Ni muses ni groupies, une histoire féministe de la musique, de Chloé Thibaud

  Clara Luciani / La grenade  



 

Nous venons d’écouter Clara Luciani pour aborder une histoire féministe de la musique, Ni muses ni groupies. Un livre de Cloé Thibaud, éd. Le Duc. Chloé Thibaud est journaliste à France Musique, autrice en particulier de Si Mozart était une femme. Dans les paroles de Clara Luciani :« Et toi / Qu’est-ce que tu regardes ?/ T’as jamais vu une femme/ qui se bat ?/ Suis-moi/ Dans la ville blafarde/ Et je te montrerai/ Comme je mords, comme j’aboie ».

Une séquence en coanimation avec Florence, animatrice de plusieurs émissions sur Radio libertaire, pour montrer à deux voix comment des chanteuses s’affirment contre les violences, pour l’égalité et font émerger une parole féministe quand elles prennent à bras le corps l’écriture des chansons et de la musique.

 

La voix des femmes est dangereuse : dès l’Antiquité, l’épopée d’Homère associe la voix féminine au danger. Circé recommande à Ulysse de boucher ses oreilles pour ne pas écouter la voix voluptueuse des sirènes. Plus tard, la voix de Carmen est maléfique « prends garde à toi ». Vanessa Blais-Tremblay explique : « Il y a eu autant de femmes que d’hommes dans le passé qui ont participé à la culture musicale, mais elles n’ont pas été mises en récit, ce qui fait qu’aujourd’hui on a des difficulté à concevoir où elles étaient et comment elles participaient ».

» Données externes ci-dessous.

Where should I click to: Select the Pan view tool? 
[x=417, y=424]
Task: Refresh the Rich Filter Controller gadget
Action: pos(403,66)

Nous partons vers des femmes qui se sont affirmées dans la musique et la chanson comme sujet et non objet.

 

Aux origines de la chanson féministe : 1098 en Allemagne, Hildegarde de Bingen, entrée au couvent à l’âge de 8 ans, qui a laissé à ce jour 70 chants qu’elle a écrit, avec des thèmes comme la reproduction, le lien entre le corps des femmes et la nature, sur des questions qui interrogent le statut des femmes.

Ecoutons Respect, par Aretha Franklin, la musique comme instrument d’affirmation : « Tout ce que je demande/ C’est un peu de respect quand tu rentres à la maison/ Juste un petit peu/ Hé, bébé/ Quand tu rentres à la maison/ Monsieur ».

  Aretha Franklin / Respect 



 

C’est l’héritage des chanteuses de blues comme « Ma » Rainey qui en 1928 assume son attirance pour les femmes, c’est la « Mère du Blues », ou Bessie Smith, l’ « Impératrice du Blues », ou encore Billie Holiday « Lady Day », (référence à Angela Davis, Blues et féminisme noir). Elles dénoncent ce que leur font endurer les patrons et leurs partenaires, leurs hommes : « Pas le temps de se marier, pas le temps de s’installer/ Je suis une jeune femme et je n’ai pas fini d’aller voir à droite à gauche ». Elles critiquent sous couvert d’ironie la violence des hommes « Il m’a fait un œil au beurre noir, je ne pouvais plus voir/ Mais en dehors de ça, il est vraiment bien avec moi ».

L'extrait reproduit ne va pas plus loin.